Take the data below and filter it for lines containing the word "will"; show each line found.

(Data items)
+---+
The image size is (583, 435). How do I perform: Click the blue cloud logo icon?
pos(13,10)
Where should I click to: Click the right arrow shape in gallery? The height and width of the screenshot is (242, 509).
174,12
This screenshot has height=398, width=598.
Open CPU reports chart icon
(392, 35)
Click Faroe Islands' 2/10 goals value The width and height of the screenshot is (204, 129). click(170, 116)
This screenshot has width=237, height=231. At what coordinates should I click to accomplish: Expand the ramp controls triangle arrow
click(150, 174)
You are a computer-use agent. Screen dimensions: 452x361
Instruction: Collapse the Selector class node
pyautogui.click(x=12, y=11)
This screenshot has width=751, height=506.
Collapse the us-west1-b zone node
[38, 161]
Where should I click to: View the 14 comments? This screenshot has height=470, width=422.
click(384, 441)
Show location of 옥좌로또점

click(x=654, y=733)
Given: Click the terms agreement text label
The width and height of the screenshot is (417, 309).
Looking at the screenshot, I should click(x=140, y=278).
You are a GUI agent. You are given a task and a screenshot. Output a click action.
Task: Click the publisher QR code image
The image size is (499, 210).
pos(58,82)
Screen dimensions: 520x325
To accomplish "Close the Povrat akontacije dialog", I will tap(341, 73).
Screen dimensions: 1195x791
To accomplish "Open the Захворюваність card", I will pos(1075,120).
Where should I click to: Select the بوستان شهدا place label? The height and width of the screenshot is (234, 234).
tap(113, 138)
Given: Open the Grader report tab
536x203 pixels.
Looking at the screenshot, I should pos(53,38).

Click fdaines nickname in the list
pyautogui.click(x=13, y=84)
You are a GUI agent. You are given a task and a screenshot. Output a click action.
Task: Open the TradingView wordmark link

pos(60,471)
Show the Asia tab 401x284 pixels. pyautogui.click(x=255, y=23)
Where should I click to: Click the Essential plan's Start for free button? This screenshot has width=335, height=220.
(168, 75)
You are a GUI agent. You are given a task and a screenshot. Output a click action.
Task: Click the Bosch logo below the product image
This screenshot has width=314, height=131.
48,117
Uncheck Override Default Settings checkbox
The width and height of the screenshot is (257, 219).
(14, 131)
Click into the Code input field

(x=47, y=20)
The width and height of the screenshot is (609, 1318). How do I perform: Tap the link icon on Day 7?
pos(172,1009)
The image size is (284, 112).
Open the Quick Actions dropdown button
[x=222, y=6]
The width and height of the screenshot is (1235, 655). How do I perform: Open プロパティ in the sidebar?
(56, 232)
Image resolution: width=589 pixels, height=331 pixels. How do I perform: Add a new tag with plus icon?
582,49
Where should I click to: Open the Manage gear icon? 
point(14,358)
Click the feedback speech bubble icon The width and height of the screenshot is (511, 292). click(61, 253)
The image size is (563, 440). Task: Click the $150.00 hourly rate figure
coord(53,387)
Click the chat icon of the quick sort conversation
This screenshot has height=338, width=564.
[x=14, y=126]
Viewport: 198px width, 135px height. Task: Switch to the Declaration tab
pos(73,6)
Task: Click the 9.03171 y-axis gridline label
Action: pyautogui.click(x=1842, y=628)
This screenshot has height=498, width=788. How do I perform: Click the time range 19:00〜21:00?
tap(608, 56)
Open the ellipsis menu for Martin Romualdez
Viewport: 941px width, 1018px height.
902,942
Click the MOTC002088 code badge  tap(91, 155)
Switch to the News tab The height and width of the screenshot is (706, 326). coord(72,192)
+---+
Response area ::
To accomplish "Close the Povrat akontacije dialog", I will tap(341, 73).
To accomplish "Open the Захворюваність card", I will pos(1075,120).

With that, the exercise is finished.